Assurer l'étanchéité du système canalaire après la mise en forme et la désinfection est le dernier objectif du traitement endodontique. De nos jours, l'association gutta-percha/ciment endodontique reste la combinaison de choix pour fermer l'accès de l'endodonte aux agents pathogènes contenus dans la cavité orale. Parmi les techniques de placement de la gutta-percha, le compactage vertical à chaud reste la technique la plus efficace, notamment lorsque le volume de ciment endodontique est minimal. Le bien-fondé des ciments d'obturation canalaire de type Hydraulic Silicate Cements, connus depuis de nombreuses années mais ré-actualisés sous le nom de bio-céramiques, reste à démontrer, notamment en raison des difficultés qu'ils pourraient engendrer lors d'une reprise de traitement et de leur prix d'achat. Finalement, le praticien doit garder à l'esprit que l'obturation coronaire devra immédiatement faire suite à l'obturation radiculaire ; les obturations coronaires adhésives (obturations directes, onlays, endocrowns) remplissent parfaitement ce cahier des charges en empêchant toute infiltration bactérienne.

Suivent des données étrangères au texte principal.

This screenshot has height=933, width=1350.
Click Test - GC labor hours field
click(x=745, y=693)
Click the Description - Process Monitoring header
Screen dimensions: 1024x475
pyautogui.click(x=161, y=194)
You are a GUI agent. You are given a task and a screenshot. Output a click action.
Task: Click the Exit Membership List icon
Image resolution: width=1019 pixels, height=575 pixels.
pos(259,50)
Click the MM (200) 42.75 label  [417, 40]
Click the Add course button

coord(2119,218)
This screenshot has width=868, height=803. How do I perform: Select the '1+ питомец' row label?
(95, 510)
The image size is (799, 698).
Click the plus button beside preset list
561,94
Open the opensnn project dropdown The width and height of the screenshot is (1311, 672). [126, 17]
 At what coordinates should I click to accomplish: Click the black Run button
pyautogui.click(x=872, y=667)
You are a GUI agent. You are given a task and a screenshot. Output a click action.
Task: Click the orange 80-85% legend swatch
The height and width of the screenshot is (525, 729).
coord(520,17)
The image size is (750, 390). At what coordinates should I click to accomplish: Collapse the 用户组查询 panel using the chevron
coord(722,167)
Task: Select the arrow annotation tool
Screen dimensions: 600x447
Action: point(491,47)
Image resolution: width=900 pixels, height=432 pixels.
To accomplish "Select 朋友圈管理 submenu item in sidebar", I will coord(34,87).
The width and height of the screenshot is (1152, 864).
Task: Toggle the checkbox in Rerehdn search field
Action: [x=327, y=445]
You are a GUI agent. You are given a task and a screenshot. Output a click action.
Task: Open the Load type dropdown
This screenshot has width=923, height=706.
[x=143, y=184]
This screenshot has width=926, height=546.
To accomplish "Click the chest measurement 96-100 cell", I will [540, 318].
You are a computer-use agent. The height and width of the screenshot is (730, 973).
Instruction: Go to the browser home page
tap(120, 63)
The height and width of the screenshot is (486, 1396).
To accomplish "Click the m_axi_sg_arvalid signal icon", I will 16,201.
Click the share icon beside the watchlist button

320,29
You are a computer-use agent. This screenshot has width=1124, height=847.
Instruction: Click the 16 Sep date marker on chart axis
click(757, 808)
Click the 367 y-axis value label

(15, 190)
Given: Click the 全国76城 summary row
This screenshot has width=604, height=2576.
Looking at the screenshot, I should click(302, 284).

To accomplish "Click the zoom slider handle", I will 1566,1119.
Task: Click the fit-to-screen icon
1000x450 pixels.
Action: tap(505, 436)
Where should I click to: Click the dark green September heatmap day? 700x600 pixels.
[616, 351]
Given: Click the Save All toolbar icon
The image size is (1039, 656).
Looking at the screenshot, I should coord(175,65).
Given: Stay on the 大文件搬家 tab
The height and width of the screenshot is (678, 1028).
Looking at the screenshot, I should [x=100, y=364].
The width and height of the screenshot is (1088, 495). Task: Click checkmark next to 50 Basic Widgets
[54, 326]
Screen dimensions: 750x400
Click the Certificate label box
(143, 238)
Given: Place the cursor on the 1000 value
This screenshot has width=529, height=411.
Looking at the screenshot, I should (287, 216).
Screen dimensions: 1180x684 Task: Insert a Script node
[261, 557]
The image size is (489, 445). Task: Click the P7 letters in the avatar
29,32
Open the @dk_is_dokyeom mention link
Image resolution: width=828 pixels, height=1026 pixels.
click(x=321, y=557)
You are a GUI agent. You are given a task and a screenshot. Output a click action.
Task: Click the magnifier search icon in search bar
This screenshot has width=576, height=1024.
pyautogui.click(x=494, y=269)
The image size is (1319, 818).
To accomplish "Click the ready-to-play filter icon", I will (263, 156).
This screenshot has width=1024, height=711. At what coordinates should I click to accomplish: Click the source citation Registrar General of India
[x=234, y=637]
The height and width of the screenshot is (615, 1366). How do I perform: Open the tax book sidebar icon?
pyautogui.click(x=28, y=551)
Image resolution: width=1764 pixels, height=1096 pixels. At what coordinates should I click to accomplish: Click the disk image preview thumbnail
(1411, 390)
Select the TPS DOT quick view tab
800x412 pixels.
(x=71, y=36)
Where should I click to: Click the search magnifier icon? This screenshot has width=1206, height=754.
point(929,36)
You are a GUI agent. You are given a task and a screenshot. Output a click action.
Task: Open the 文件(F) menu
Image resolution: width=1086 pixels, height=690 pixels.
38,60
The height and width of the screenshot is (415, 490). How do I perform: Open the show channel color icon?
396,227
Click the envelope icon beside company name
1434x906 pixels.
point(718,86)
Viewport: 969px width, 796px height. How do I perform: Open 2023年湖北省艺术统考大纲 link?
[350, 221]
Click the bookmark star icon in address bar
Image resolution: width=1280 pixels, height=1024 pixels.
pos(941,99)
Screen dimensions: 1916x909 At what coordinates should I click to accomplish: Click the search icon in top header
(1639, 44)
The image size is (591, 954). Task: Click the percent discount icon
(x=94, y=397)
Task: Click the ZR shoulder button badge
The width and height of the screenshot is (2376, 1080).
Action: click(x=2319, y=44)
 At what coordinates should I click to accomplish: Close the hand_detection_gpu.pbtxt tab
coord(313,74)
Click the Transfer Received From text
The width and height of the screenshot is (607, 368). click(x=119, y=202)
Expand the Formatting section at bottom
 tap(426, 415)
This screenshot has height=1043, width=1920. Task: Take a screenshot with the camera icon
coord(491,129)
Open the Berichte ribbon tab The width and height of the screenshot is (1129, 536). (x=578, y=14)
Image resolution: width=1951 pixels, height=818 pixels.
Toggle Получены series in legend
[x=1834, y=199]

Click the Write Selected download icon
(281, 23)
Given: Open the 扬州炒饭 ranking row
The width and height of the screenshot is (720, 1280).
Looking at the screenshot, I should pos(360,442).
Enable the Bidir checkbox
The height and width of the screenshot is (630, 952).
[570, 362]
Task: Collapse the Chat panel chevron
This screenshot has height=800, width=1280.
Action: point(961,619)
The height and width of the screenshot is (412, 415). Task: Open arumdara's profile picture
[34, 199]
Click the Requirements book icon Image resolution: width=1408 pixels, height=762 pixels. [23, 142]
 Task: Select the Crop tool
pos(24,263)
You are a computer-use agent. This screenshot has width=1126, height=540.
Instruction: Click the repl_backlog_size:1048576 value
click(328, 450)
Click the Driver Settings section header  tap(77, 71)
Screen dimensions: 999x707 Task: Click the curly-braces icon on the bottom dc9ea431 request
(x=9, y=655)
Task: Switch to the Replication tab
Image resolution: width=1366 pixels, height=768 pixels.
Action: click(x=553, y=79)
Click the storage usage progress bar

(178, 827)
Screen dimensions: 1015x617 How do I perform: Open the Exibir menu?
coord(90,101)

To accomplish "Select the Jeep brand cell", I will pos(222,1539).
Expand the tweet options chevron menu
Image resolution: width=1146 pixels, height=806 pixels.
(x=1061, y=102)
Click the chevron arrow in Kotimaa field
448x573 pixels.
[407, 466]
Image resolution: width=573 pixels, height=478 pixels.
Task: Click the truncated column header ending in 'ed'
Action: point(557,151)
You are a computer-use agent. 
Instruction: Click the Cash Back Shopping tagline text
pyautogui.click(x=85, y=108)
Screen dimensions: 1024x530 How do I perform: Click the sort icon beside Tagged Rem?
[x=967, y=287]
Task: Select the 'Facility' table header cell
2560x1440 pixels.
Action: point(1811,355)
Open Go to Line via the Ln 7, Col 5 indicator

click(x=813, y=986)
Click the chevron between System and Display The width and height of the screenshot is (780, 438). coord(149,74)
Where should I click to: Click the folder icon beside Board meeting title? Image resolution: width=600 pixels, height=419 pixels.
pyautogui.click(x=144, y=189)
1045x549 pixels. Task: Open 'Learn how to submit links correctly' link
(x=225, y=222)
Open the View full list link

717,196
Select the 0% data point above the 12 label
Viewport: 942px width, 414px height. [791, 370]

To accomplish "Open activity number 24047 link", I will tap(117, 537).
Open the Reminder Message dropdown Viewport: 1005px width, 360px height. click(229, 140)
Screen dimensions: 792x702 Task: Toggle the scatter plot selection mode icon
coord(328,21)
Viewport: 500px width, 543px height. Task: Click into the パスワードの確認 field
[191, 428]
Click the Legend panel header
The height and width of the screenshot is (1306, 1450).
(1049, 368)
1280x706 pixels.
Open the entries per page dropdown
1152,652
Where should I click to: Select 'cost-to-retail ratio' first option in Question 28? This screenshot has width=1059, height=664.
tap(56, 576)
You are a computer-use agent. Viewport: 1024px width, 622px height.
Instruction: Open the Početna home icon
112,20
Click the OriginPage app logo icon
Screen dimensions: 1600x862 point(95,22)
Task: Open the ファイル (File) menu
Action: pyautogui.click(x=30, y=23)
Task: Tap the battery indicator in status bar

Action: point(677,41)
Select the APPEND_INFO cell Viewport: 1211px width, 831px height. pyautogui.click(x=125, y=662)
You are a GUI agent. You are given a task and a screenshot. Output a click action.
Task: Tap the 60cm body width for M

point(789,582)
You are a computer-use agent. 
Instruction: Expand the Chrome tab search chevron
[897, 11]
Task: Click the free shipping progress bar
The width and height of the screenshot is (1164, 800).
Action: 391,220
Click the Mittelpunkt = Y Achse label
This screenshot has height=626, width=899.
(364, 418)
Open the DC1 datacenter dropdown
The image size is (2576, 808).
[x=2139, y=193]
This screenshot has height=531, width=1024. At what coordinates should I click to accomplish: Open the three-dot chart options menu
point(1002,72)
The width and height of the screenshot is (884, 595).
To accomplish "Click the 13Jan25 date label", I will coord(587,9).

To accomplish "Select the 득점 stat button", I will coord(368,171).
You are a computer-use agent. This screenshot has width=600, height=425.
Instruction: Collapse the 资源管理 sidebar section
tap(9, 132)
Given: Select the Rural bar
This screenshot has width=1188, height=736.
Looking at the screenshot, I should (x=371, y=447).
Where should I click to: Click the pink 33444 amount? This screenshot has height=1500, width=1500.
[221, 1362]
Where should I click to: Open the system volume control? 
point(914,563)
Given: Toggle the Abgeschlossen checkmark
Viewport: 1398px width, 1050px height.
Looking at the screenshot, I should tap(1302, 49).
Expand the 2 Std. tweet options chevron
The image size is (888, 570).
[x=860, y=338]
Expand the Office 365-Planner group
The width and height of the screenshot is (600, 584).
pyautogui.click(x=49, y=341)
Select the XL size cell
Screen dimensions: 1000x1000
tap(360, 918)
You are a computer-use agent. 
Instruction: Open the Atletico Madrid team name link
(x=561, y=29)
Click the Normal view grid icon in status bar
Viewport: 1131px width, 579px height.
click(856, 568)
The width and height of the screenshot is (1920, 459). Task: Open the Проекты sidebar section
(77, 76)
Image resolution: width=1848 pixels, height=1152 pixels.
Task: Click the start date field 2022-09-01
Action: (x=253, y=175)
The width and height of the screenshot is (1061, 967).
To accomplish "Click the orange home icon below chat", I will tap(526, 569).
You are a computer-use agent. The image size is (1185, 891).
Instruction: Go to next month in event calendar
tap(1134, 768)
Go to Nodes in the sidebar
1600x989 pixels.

Les figures 4 et 5 illustrent le résultat clinique obtenu en suivant les recommandations fournies dans ce document ; lorsque celles-ci sont assimilées et correctement exécutées, les taux de survie à long terme des dents traitées endodontiquement excèdent les 95 %.
Les auteurs déclarent n'avoir aucun lien d'intérêts concernant cet article.